- **Exercise**: In total, how many lines of the data contain the word "Switch"? Only that number is wanted.

---------- Data excerpts ----------

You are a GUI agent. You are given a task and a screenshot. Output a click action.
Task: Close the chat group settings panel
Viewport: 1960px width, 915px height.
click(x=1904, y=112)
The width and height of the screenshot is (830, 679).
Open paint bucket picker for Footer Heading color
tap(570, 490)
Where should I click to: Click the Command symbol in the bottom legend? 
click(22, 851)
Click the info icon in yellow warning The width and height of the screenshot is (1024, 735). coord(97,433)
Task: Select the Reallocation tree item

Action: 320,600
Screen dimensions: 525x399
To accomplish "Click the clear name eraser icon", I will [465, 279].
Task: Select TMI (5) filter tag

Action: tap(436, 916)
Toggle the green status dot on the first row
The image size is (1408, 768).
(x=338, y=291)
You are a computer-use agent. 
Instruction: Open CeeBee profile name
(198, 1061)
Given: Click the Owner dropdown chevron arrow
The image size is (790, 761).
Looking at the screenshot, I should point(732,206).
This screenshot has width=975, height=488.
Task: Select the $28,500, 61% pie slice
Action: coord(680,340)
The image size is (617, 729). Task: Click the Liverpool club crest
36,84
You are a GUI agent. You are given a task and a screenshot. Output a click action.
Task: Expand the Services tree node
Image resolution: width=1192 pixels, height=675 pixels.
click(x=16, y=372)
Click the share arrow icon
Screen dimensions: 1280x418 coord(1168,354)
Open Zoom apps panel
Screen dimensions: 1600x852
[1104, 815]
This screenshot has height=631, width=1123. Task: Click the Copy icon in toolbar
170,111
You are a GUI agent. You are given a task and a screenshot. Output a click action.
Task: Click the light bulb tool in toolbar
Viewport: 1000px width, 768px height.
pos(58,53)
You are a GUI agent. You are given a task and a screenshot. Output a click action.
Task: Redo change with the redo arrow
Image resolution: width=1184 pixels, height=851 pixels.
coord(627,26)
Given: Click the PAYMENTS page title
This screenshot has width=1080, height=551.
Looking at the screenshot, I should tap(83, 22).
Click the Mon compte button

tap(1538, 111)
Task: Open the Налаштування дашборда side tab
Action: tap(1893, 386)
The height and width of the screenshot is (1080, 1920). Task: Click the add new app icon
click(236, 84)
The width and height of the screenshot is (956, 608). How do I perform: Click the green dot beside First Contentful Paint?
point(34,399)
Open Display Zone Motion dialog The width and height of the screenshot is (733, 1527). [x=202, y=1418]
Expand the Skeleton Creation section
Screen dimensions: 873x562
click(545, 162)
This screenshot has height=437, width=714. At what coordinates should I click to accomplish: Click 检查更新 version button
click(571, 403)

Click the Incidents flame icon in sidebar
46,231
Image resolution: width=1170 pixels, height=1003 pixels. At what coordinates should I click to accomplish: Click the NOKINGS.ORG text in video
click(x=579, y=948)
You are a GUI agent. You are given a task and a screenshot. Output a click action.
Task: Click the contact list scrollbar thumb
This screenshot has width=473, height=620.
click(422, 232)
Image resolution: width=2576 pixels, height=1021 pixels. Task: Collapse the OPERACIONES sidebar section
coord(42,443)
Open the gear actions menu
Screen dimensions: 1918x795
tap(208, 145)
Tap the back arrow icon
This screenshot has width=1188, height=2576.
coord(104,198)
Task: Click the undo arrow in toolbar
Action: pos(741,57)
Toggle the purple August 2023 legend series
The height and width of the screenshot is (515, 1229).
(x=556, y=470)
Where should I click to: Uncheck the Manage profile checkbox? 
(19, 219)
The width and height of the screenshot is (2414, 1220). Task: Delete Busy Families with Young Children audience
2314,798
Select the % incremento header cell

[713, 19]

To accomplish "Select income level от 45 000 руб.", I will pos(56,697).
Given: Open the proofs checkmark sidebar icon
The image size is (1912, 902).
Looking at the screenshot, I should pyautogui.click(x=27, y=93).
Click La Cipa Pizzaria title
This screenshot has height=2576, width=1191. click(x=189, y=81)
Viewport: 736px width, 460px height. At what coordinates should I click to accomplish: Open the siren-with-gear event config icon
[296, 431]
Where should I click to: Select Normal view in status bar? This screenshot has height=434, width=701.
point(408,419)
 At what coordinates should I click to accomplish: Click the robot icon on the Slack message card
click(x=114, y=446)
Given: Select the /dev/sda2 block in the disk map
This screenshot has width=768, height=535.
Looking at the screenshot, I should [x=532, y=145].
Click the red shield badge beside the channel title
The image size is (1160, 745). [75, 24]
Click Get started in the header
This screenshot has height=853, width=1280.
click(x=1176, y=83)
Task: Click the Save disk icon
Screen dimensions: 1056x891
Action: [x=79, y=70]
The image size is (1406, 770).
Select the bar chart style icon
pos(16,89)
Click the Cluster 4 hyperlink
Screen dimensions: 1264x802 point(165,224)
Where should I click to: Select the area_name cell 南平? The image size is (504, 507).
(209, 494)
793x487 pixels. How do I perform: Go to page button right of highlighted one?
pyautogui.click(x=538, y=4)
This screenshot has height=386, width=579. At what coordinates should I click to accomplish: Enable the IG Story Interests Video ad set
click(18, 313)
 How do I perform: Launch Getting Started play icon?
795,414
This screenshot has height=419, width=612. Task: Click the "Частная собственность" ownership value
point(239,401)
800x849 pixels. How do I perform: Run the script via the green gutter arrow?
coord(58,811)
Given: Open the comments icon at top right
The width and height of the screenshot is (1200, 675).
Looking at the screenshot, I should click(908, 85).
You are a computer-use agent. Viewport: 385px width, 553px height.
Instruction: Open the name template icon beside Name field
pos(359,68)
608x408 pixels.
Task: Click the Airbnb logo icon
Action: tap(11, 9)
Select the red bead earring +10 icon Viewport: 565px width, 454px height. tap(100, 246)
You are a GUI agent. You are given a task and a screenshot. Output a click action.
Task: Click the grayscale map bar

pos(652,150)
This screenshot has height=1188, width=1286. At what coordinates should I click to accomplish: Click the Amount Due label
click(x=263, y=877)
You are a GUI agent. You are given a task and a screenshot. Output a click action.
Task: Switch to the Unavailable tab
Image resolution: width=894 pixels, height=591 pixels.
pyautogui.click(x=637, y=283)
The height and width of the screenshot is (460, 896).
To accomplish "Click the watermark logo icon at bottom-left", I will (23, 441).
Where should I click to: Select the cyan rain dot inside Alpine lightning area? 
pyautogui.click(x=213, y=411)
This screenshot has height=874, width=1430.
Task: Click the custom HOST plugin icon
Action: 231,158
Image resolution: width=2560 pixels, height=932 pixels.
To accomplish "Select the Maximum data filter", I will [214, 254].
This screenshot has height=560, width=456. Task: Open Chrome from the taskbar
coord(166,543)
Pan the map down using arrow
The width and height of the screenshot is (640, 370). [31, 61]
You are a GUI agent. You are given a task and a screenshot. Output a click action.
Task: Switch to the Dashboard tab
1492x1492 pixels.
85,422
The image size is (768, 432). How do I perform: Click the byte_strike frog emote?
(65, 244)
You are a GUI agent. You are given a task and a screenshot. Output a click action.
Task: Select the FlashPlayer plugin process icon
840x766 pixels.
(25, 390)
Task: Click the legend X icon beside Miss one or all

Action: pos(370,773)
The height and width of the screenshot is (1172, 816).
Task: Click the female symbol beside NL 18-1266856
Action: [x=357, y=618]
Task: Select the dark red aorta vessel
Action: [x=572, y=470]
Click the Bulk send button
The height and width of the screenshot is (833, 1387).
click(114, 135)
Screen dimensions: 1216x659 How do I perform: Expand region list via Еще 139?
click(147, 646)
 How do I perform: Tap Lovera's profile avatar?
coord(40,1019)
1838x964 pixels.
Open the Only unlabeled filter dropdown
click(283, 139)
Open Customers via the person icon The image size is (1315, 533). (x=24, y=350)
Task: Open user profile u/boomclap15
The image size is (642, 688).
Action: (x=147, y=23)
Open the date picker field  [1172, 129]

----------

- **Response to this exercise**: 2